* [TREŚĆ DOKUMENTU]
● ● ● ● ●
Mistrzostwa Polski w Trialu

Czwartek, 1 stycznia 1970 01:00

W weekend w Nowym Targu odbyła się III i IV runda Mistrzostw Polski w Trialu. Zawody organizowane przez Auto Moto Klub Gorce odbyły się na torze przy ulicy Szaflarskiej

Nowotarskie rundy mistrzostw Polski (od 1974 roku organizowane przez AMK Nowy Targ) były w ramach Rajdu Tatrzańskiego, który ma już bardzo bogatą historię. Pierwszy rozegramy został 11-12 września 1937 roku, ale obecnie rozgrywany jest w innej formule. W tym roku miał się odbyć z wielką pompą, bo miał być wpleciony w obchody 70 – lecia nowotarskiego klubu motocyklowego. Niestety organizatorzy nie dostali pozwolenia, by rajd mógł się odbyć w naturalnym środowisku. „Tatrzański” zawsze rozgrywany był w górskim terenie, w lasach. Zawodnicy jeździli po skałach, potokach, wyrobiskach, czy zwalonych drzewach, nieraz w błocie, bo już tradycją było, że podczas rajdu musiał spaść deszcz.

- Wielka szkoda, że nie udało się zorganizować najstarszego rajdu. Niestety nie był to Rajd Tatrzański. Jego specyfiką jest, że organizowany jest w leśnym terenie. Tymczasem dwie nowotarskie rundy rozgrywane były na sztucznie zbudowanym torze. Rajd Tatrzański składa się z naturalnych odcinków jazdy obserwowanej. Dostaliśmy zakaz wjazdu do lasu. Rajd miał uświetnić 70- lecie klubu. Nie udało się go przeprowadzić. Może za rok – mówi zasmucony prezes AMK Gorce, Rafał Luberda. - Zorganizowaliśmy mistrzostwa Polski, które też stały pod wielkim znakiem zapytania. Mieliśmy ich nie organizować z braku finansów. W ostatniej chwili, trzy tygodnie przez zawodami, sponsorzy zdecydowali się nam pomóc. Ponadto kilku ludzi zaangażowało się w pomoc. Przekonali mnie i zorganizowałem zawody. Niestety ze względu na epidemię nie nagłaśnialiśmy imprezy, ani też nie zapraszaliśmy kibiców.

Rywalizacja na sztucznym torze to nie to samo co w naturalnym środowisku. - Szkoda, że nie w lesie, bo to zawsze dużo ciekawszy rajd. Mający dużo pierwiastków zaskoczenia – dodaje prezes.
● ● ● ● ●
* [WYŚWIETLANE INFORMACJE]
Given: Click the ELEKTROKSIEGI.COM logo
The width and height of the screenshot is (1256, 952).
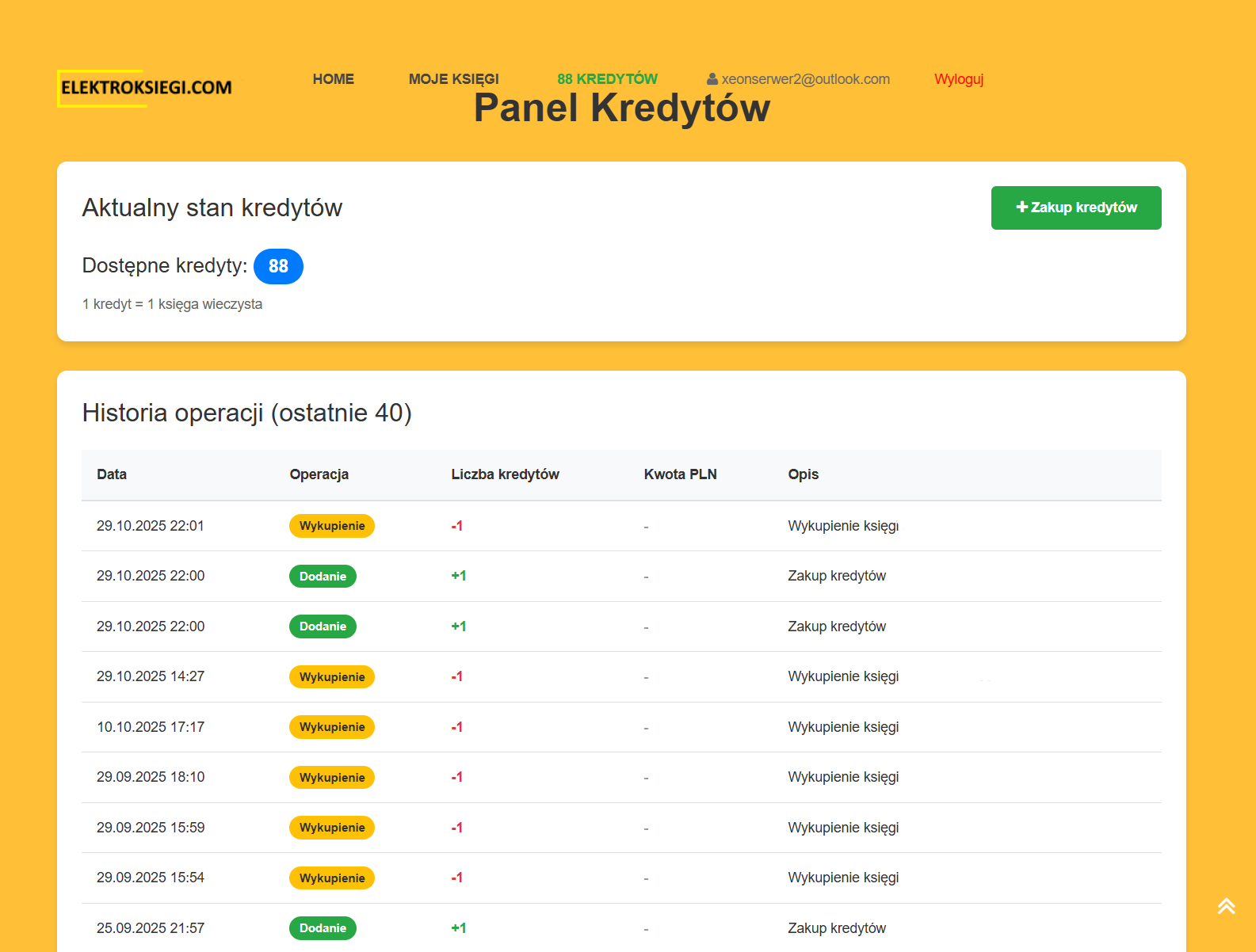Looking at the screenshot, I should (146, 88).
● ● ● ● ●
* [POLECENIA]
**1)** Zwróć z artykułu o Mistrzostwach Polski w Trialu fragment od słów „W weekend w” do słów „musiał spaść deszcz.” włącznie.
**2)** Według artykułu o Mistrzostwach Polski w Trialu, przy jakiej ulicy znajduje się tor, na którym odbyły się zawody?
**3)** Streść artykuł o Mistrzostwach Polski w Trialu w dwóch zdaniach.

* [ODPOWIEDZI]
**1)**
W weekend w Nowym Targu odbyła się III i IV runda Mistrzostw Polski w Trialu. Zawody organizowane przez Auto Moto Klub Gorce odbyły się na torze przy ulicy Szaflarskiej

Nowotarskie rundy mistrzostw Polski (od 1974 roku organizowane przez AMK Nowy Targ) były w ramach Rajdu Tatrzańskiego, który ma już bardzo bogatą historię. Pierwszy rozegramy został 11-12 września 1937 roku, ale obecnie rozgrywany jest w innej formule. W tym roku miał się odbyć z wielką pompą, bo miał być wpleciony w obchody 70 – lecia nowotarskiego klubu motocyklowego. Niestety organizatorzy nie dostali pozwolenia, by rajd mógł się odbyć w naturalnym środowisku. „Tatrzański” zawsze rozgrywany był w górskim terenie, w lasach. Zawodnicy jeździli po skałach, potokach, wyrobiskach, czy zwalonych drzewach, nieraz w błocie, bo już tradycją było, że podczas rajdu musiał spaść deszcz.

**2)** Przy ulicy Szaflarskiej w Nowym Targu.

**3)** W Nowym Targu na torze przy ulicy Szaflarskiej odbyły się III i IV runda Mistrzostw Polski w Trialu, zorganizowane przez Auto Moto Klub Gorce. Rajd Tatrzański, który miał uświetnić 70-lecie klubu, nie odbył się, ponieważ organizatorzy nie dostali pozwolenia na rozegranie go w naturalnym środowisku, a same mistrzostwa doszły do skutku dopiero wtedy, gdy trzy tygodnie przed zawodami sponsorzy zdecydowali się pomóc.